## [What the task requires]
Out of the entries that follow, copy each line containing "Expand".

## [Input]
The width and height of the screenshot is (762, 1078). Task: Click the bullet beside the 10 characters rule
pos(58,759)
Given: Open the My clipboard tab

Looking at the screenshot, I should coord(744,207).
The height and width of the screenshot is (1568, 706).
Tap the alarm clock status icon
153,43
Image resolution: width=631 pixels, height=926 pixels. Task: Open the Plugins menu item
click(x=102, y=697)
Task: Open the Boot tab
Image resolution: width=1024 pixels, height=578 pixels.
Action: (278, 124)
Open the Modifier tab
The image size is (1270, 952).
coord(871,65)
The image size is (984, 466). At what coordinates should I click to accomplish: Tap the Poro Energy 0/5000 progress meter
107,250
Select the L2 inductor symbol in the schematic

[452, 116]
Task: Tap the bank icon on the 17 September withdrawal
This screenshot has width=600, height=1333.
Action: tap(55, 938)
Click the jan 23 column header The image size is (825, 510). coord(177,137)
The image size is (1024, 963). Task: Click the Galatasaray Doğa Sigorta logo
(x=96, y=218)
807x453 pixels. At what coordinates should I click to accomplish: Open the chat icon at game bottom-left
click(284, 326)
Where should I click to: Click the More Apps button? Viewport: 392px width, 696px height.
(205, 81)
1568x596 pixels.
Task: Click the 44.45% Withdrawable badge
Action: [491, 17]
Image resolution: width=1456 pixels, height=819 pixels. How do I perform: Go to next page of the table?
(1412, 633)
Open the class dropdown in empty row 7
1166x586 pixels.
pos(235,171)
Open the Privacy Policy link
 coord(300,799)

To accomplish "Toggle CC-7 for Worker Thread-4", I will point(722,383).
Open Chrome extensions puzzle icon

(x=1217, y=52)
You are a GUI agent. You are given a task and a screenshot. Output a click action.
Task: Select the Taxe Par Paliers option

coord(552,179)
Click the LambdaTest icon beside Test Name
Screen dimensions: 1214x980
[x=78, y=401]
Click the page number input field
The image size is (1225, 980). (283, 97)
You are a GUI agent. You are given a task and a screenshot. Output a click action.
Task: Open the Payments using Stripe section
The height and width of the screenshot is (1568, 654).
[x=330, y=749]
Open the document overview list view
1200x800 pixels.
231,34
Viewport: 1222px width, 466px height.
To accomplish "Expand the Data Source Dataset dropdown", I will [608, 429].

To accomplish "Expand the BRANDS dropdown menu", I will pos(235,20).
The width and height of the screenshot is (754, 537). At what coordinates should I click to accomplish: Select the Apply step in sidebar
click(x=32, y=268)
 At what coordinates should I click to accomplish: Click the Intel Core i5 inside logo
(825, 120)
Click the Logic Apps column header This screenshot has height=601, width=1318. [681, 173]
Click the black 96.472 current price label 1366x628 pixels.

## [Result of the task]
To accomplish "Expand the Data Source Dataset dropdown", I will [608, 429].
To accomplish "Expand the BRANDS dropdown menu", I will pos(235,20).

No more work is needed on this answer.